“What Can I Do To Help My Team Win Today?” This was the motto of the McNeil High School baseball team two years ago and is the same approach that I take today in my leadership roles at Concordia University Texas. A University whose mission is to “Develop Christian Leaders,” Concordia highlights the idea of selflessness in daily interactions. It is difficult to lead selflessly in a society where we are constantly focusing on our own personal gain. A good way to challenge yourself to become a more effective leader is to ask yourself each day what you can do to help others win.
During my leadership journey at Concordia, I have had the opportunity to practice selfless leadership as Manager of our radio station and most recently as a Program Assistant for our men’s basketball program. What I do as a Program Assistant is often overlooked by outside spectators and tends to go unnoticed. However, I continue to serve in this position because it allows me to be around the game that I love [basketball] and further my collegiate experience. Though the position is unpaid and volunteer only, I am happy to do it. It allows me to serve selflessly because it’s not about recognition or payment- I work out of passion and the goal to help ensure a winning program and team.
On an organizational level, I believe a CEO or leader’s primary goal is to succeed. A common problem is that much of the time that success is attributed to the people at the top, rather than the people who contribute at the “ground level”. Rather than taking all the credit themselves, an executive who funnels work credit across all levels of a company empowers their employees, makes them feel valued, and motivates them to continue working hard.
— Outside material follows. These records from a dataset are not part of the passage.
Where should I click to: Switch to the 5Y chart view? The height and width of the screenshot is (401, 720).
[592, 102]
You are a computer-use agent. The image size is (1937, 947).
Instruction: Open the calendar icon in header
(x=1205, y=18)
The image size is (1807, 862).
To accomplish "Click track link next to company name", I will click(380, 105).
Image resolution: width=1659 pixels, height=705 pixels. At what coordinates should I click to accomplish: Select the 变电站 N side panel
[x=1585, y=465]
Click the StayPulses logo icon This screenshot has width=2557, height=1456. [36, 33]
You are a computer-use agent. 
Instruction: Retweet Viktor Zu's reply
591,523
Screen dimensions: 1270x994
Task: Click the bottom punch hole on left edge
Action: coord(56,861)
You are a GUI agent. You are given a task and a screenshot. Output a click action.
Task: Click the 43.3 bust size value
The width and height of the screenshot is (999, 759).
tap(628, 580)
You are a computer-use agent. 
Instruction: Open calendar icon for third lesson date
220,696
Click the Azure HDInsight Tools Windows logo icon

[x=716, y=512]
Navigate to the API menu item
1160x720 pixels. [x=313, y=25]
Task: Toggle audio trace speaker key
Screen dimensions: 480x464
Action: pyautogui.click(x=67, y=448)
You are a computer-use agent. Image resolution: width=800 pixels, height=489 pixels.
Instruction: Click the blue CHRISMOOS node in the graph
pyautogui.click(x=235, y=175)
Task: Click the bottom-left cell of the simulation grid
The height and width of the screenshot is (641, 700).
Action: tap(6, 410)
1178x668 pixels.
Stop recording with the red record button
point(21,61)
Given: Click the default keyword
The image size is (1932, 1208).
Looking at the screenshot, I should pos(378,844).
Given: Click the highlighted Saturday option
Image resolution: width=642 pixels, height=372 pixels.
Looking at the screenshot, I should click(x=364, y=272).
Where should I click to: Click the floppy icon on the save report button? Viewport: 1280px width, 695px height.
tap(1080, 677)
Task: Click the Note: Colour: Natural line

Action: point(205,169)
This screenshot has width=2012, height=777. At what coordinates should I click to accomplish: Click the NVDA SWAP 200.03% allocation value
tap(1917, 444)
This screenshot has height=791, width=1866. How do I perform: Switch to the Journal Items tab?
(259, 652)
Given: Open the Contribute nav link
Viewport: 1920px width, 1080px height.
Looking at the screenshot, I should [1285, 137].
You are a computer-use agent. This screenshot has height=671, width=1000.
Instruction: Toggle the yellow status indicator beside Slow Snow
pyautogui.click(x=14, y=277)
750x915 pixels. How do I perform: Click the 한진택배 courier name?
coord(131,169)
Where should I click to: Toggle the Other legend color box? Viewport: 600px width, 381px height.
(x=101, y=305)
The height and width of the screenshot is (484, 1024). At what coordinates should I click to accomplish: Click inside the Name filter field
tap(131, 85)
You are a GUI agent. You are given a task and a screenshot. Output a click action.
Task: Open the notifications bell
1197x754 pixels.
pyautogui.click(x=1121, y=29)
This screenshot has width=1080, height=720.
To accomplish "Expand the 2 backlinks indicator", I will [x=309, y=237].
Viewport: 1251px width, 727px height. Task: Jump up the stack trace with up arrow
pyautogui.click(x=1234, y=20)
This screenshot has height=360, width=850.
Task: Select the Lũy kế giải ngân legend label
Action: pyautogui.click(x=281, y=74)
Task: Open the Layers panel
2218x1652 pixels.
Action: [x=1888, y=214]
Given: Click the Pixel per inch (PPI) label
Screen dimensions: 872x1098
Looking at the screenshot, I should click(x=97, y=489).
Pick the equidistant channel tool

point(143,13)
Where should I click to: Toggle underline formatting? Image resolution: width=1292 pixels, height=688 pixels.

One excellent example of a selfless servant in leadership is Dr. Don Christian, the chief executive officer at Concordia University Texas. When asked about academic success, Dr. Christian often attributes it to the work of the faculty and staff within the classroom. Looking back on my time at Concordia, I see Dr. Christian as the driving force behind my servant leadership. Beginning with his Introduction to Business class my freshman year, he always challenged me to think critically, and ask powerful questions, which is something that I still practice today.
As I move forward in my leadership journey, I continue to ask myself the question, “what I can do to help my team win today?” Give it a try. See where it takes you.